(Collected data)
--- --- ---
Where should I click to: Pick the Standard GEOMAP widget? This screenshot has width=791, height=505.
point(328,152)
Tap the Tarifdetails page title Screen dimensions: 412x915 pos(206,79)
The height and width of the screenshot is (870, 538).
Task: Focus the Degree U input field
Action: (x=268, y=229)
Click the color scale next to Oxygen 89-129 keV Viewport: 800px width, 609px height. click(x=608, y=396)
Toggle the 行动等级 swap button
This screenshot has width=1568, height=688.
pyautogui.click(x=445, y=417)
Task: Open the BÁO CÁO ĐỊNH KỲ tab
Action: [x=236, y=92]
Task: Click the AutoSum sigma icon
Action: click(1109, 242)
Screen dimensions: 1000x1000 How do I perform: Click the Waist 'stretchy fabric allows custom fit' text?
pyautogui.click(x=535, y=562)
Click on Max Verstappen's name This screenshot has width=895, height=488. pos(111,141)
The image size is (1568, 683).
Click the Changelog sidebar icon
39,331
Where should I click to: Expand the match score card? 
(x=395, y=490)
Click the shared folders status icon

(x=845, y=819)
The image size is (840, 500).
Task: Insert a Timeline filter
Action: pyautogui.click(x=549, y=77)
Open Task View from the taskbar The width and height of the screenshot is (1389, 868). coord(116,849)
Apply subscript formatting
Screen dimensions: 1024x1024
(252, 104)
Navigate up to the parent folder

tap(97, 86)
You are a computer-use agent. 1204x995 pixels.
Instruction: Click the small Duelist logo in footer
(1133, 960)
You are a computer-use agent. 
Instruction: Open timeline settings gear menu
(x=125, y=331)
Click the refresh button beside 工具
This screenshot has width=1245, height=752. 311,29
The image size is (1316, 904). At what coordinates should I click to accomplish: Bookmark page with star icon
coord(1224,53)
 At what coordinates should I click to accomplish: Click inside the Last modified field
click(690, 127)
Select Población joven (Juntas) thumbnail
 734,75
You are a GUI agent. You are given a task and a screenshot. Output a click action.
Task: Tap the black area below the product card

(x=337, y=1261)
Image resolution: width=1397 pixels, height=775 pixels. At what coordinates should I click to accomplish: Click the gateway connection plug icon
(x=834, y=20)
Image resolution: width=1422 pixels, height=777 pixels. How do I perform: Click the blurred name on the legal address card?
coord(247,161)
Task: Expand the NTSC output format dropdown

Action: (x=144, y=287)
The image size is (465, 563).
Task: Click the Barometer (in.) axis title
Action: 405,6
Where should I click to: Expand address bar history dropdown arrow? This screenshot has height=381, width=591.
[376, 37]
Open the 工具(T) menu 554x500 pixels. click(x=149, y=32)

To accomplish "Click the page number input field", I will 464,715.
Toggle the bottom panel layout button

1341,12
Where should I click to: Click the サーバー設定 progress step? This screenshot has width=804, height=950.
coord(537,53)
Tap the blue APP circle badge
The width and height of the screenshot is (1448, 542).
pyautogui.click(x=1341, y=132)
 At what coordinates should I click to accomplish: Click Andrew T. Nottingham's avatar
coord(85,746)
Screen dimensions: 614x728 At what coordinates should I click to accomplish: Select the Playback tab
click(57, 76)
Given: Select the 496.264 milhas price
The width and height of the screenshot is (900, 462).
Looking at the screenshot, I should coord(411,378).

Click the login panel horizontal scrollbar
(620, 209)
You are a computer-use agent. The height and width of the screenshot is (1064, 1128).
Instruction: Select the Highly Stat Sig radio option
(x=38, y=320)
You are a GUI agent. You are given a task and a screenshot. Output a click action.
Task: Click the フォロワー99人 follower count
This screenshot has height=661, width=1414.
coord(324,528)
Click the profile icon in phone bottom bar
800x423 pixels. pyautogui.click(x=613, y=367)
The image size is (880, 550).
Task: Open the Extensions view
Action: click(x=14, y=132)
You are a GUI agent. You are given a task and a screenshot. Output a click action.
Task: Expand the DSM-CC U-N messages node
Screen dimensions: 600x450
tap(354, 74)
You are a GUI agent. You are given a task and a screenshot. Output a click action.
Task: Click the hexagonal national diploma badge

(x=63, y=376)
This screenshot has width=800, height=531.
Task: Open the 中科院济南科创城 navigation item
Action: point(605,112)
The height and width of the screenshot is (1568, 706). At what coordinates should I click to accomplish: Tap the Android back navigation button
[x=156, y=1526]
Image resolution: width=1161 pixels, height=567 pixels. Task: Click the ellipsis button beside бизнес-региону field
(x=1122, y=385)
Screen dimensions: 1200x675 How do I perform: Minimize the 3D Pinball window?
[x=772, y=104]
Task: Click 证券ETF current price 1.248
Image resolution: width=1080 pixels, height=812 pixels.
--- --- ---
» Directions for this task
What is asked for is an exact copy of the lines above from the one containing "Task: Expand the NTSC output format dropdown" through the one containing "Tap the blue APP circle badge", and only those.

» Solution
Task: Expand the NTSC output format dropdown

Action: (x=144, y=287)
The image size is (465, 563).
Task: Click the Barometer (in.) axis title
Action: 405,6
Where should I click to: Expand address bar history dropdown arrow? This screenshot has height=381, width=591.
[376, 37]
Open the 工具(T) menu 554x500 pixels. click(x=149, y=32)

To accomplish "Click the page number input field", I will 464,715.
Toggle the bottom panel layout button

1341,12
Where should I click to: Click the サーバー設定 progress step? This screenshot has width=804, height=950.
coord(537,53)
Tap the blue APP circle badge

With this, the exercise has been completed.